**What the task requires**
Copy out, exactly and with nothing else, the stretch of lines that starts at the line containing "Given: Select the /mnt folder icon" and finishes at the end of the data.

**Extracted records**

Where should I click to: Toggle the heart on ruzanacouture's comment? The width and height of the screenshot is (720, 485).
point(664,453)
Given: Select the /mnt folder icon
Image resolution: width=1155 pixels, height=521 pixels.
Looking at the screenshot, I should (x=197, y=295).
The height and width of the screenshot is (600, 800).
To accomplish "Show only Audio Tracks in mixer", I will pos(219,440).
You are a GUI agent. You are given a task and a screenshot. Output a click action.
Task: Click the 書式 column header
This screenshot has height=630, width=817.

**Answer**
Given: Select the /mnt folder icon
Image resolution: width=1155 pixels, height=521 pixels.
Looking at the screenshot, I should (x=197, y=295).
The height and width of the screenshot is (600, 800).
To accomplish "Show only Audio Tracks in mixer", I will pos(219,440).
You are a GUI agent. You are given a task and a screenshot. Output a click action.
Task: Click the 書式 column header
This screenshot has height=630, width=817.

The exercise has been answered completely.